Use of this function requires a license for Whitebox Workflows for Python Professional (WbW-Pro). Please visit www.whiteboxgeo.com to purchase a license.

### Description

This tool can be used to split an input LiDAR file (`input`) into a series of output files, placing points into each output based on their properties with respect to a grouping criterion (`criterion`). Points can be grouped based on a specified the number of points in the output file (`num_pts`; note the last file may contain fewer points), the x, y or z coordinates (`x`, `y`, `z`), the intensity data (`intensity`), the point class value (`class`), the point user data field (`user_data`), the point source ID (`point_source_id`), the point scan angle data (`scan_angle`), and the acquisition time (`time`). Points are binned into groupings based on a user-specified interval value (`interval`). For example, if an interval of 50.0 is used with the `z` criterion, a series of files will be output that are elevation bands of 50 m. The user may also optionally specify the minimum number of points needed before a particular grouping file is saved (`min_pts`). The interval value is not used for the `class` and `point_source_id` criteria.

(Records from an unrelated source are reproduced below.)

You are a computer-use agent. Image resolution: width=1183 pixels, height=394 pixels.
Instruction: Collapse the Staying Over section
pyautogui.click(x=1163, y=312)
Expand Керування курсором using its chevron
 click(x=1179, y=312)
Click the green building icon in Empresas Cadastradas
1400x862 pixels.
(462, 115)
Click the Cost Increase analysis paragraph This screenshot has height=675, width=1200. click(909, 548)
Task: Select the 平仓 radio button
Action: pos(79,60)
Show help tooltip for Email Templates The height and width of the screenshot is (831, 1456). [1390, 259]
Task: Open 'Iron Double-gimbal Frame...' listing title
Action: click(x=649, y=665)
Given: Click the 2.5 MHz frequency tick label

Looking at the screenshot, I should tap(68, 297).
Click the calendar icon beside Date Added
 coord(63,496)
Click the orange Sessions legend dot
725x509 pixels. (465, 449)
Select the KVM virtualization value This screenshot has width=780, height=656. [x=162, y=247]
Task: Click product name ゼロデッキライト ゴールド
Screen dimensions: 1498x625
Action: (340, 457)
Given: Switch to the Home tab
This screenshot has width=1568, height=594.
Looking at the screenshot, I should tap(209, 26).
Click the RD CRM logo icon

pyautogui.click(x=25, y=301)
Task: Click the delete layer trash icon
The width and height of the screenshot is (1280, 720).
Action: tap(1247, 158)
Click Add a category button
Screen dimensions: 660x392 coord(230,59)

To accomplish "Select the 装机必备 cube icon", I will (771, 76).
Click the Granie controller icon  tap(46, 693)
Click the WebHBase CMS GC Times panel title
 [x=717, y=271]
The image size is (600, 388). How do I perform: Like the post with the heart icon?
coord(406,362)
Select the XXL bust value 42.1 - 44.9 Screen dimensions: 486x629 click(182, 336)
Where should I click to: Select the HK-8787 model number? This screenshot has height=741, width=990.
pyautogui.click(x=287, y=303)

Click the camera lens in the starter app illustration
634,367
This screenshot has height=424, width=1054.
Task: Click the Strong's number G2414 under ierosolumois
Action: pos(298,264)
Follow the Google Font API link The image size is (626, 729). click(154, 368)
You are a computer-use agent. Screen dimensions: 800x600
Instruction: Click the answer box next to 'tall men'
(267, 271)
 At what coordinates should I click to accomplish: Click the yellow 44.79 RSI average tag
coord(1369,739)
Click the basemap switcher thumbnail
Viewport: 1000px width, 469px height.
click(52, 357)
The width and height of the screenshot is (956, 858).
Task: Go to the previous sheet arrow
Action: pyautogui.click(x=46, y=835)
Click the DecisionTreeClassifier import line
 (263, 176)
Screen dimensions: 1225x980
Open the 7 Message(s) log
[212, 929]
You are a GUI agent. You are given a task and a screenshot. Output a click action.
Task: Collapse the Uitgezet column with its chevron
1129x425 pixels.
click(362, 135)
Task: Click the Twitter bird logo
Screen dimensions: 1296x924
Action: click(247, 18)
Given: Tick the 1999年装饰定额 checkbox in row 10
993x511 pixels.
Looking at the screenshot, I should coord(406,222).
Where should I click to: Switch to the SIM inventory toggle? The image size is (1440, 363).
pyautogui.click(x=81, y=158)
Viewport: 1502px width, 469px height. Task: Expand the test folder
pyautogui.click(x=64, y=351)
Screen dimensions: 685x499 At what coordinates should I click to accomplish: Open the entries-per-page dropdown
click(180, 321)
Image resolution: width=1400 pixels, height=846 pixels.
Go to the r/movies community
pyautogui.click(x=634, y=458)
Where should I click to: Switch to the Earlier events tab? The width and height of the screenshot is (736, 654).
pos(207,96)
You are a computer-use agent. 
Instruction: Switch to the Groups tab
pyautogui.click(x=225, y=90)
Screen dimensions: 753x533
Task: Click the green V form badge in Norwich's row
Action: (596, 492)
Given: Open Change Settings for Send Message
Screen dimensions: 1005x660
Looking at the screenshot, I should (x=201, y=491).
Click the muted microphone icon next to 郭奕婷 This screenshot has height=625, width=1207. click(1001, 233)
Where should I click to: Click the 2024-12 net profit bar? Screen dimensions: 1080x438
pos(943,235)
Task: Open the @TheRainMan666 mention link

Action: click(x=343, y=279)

With this tool, a single input file can generate many output files. The names of the output files will be reflective of the point attribute used for the grouping and the bin. For example, running the tool with the on an input file named my_file.las using `intensity` criterion and with an interval of 1000 may produce the following files:

• my_file_intensity0.las
• my_file_intensity1000.las
• my_file_intensity2000.las
• my_file_intensity3000.las
• my_file_intensity4000.las

Where the number after the attribute (intensity, in this case) reflects the lower boundary of the bin. Thus, the first file contains all of the input points with intensity values from 0 to just less than 1000.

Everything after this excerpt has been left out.